Living with a Difference

Recognizing that children can be cruel to someone who is “different” in any way, Vicki admits that they have been blessed to live in an enlightened environment of Christian acceptance and education.

Izzy attends Resurrection Regional Catholic School in Philadelphia, which emphasizes the importance of showing respect for all people—especially in the city of brotherly love.

“There’s a zero bully tolerance,” Vicki reports, “and every day they recite their ‘no place for hate’ pledge.”

She recalls with painful clarity her first experience of seeing Izzy treated unkindly by other children. “She was very little, around 3 years old. It was mommy-daughter day out and we went to McDonald’s for chicken nuggets. When she went to the playland area, a little girl maybe a year older than Izzy started to approach Izzy, and her brother walked over and stopped her, saying something like ‘Don’t play with her—she’s broken!’ –or something like that.

“Then they were rude to her and wouldn’t let her get onto the play gear. Izzy didn’t really realize what was going on, but I did. So I went to her, grabbed her, and I was fuming! When the mother looked at me, without correcting her children or saying a word, I just gave her a look of disgust; I couldn’t even get the words out of my mouth!”

Fortunately, such situations have been rare, Vicki says, describing another little girl with a limb difference who was in Izzy’s daycare.  Because there were two little girls with similar limb differences, it became normal for the other kids who quickly got used to them.

“When she moved to kindergarten, I was very nervous, but she came home on her first day of school announcing that she had a new friend named Danika who approached her, and asked what was wrong with her arm. When Izzy said, “Nothing!” Danika said, “Okay. Do you want to be my friend?”

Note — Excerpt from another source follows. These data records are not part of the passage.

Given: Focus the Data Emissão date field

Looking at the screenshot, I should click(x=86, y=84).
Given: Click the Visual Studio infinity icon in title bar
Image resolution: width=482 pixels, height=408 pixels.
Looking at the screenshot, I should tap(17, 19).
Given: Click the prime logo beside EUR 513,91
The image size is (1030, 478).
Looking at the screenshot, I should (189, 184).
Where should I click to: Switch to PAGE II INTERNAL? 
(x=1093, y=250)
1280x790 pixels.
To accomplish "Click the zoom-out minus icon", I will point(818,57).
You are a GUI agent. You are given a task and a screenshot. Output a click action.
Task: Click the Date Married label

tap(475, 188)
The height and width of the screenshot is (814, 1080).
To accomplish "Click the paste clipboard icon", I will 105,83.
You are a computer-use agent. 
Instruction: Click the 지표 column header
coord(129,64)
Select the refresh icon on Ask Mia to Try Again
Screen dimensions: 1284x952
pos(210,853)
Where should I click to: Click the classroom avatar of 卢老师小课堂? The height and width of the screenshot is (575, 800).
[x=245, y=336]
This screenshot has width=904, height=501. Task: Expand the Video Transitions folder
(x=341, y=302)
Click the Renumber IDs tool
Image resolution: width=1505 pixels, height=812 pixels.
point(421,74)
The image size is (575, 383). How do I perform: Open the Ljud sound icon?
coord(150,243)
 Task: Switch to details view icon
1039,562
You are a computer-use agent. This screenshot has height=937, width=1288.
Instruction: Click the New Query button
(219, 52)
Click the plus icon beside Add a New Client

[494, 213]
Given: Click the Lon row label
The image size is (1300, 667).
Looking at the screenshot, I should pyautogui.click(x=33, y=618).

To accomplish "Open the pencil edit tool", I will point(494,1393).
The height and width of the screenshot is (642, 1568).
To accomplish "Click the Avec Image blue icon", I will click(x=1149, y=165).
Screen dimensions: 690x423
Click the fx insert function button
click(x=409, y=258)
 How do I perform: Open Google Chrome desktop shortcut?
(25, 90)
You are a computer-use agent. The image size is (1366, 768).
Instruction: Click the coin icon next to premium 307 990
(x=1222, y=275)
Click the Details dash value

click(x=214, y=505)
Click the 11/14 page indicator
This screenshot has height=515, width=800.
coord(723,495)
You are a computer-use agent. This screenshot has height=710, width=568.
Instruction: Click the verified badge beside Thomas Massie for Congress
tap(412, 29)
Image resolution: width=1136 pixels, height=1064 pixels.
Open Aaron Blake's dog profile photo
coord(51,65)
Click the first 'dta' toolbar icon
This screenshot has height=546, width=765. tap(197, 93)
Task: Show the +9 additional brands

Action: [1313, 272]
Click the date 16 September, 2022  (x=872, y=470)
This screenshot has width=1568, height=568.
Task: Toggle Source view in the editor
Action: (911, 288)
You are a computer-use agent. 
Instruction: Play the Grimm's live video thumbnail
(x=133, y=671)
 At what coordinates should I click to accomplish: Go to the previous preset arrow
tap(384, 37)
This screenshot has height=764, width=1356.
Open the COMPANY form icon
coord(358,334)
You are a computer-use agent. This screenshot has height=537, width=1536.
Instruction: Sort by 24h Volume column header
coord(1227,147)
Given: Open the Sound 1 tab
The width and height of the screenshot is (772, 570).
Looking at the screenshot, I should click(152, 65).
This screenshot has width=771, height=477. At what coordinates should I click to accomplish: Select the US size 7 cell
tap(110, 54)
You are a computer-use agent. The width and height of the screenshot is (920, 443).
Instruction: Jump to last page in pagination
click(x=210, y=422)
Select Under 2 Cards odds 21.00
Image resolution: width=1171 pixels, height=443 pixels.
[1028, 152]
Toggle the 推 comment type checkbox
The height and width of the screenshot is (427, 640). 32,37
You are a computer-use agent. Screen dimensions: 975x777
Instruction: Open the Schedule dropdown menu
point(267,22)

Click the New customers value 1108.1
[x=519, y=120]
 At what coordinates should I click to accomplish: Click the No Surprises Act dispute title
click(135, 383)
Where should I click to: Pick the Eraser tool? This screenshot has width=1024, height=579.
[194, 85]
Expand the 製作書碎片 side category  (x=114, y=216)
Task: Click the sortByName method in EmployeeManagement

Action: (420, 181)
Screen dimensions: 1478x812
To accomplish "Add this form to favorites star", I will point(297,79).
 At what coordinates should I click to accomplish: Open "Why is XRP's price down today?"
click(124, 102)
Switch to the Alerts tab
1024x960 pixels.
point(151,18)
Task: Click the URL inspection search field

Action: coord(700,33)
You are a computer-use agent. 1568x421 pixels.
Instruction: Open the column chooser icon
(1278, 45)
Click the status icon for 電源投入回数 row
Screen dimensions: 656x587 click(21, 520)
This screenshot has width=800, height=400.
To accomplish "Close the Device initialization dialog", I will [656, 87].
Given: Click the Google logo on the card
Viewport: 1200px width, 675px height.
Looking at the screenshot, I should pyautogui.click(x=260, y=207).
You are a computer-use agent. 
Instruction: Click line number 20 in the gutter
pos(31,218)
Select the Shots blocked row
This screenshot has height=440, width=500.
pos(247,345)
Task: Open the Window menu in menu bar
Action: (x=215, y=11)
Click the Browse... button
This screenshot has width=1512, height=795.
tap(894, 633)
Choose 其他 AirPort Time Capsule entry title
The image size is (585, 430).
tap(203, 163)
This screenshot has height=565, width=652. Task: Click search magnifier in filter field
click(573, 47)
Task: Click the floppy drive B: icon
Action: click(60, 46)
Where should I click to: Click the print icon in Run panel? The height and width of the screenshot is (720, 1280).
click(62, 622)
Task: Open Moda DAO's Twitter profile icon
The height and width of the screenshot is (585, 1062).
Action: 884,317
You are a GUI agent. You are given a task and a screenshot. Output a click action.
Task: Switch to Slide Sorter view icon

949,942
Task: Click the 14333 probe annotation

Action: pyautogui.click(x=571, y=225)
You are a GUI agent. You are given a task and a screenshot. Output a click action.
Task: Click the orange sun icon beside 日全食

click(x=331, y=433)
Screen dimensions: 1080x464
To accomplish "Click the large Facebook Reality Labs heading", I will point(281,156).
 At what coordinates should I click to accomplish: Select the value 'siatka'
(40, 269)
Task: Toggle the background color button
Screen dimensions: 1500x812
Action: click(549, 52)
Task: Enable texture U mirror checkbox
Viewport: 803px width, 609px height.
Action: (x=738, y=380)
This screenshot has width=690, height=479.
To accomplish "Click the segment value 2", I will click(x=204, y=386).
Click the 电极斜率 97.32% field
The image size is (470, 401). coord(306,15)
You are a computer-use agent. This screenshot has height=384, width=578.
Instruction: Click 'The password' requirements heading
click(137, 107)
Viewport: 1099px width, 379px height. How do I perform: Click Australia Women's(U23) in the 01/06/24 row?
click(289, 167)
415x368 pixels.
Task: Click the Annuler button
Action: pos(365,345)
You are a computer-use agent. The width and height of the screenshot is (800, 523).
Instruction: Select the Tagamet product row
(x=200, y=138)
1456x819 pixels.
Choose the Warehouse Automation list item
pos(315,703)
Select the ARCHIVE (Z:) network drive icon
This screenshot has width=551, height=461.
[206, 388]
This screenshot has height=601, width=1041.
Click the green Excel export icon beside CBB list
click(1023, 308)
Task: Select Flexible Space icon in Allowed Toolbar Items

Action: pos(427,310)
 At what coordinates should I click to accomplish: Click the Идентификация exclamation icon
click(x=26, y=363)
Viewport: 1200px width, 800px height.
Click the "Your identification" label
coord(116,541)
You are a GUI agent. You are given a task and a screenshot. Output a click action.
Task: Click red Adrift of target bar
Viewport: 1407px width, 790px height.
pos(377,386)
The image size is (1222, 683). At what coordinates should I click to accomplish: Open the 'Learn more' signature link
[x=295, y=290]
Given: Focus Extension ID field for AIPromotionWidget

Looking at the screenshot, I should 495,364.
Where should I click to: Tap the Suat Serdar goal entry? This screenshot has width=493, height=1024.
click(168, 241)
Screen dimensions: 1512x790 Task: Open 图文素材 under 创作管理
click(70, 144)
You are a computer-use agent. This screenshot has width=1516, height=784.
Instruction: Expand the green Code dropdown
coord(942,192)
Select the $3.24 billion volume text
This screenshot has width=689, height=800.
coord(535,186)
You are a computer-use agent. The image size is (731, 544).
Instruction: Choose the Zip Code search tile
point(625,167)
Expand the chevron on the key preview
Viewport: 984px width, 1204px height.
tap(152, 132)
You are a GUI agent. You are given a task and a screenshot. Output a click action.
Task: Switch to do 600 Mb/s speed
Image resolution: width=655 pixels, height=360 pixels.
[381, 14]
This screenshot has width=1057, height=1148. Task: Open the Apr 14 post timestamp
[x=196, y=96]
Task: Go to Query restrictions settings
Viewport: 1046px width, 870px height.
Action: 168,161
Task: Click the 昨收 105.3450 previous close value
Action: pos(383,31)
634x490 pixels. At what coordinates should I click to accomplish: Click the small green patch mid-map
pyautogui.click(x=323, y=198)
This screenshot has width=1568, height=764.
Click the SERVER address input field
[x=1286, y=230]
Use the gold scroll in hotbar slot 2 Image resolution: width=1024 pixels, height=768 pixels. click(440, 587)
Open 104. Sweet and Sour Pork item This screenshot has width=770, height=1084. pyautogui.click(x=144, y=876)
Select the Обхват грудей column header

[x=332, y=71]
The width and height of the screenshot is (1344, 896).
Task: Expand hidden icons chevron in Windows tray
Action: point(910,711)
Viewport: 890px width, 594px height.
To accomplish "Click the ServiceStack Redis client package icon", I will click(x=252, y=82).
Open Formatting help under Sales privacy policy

“And to this day,” Vicki concludes, “they are still best friends.”

Wise beyond her years in the ways of diplomacy, this 10-year-old also serves as peacemaker and mediator between two strong-willed girl friends with equally strong opinions.

“There’s always girl drama going on somewhere within a circle of friends, but Izzy seems to be the diplomat in the group, presenting both sides so that everybody can meet in the middle,” Vicki notes. “I see that leadership ability, where she takes opinions in stride, and really does try to get to where everybody can just get along, without being one-sided.

A rare gift in any 10-year-old.

Asked if there’s anything she’s not able to do that she might want help with, Izzy replies with characteristic boldness, “I can handle almost anything!”

“—anything except the guitar,” Brian teases her with a grin.

“She just continues to amaze us,” he marvels. “Whatever problem we anticipate for her seems to end up being more our concern than hers!”

Vicki agrees. “Today, when I think about the worries and fears I had (when Izzy was born), I smile because these fears no longer even exist in my mind.  If Izzy wants to do something, she’ll do it. Whether it’s tying her shoes, riding a bike or playing guitar, bass and piano – if Izzy wants to do something, she does it—differently.  Sadly for me, this also applies to her hacking into my phone and Bitmoji account!”

For other parents wondering how best to support their child with a limitation, Vicki offers advice:

“I just learned by trial and error to just take a deep breath and know that they’re going to figure it out. The more we tried to help by figuring things out for her, the more she’d come back with her own fresh solution to the puzzle. They’re going to learn—maybe differently from how their friends do it, but they’ll each find their own way.

“Brian and I have told her, ‘Izzy, God knew that some people were special and they were smart and they could do everything. The other people God gave two hands.”

Embracing new experiences and challenges with confidence and finding her own way,  Izzy delights in exploring new territory— composing music for her guitar, trouncing challengers in the video games she enjoys, and, ironically, lending a hand to others less gifted.

Sometimes, as the Lucky Fin Project points out, “Ten fingers are (indeed) overrated”!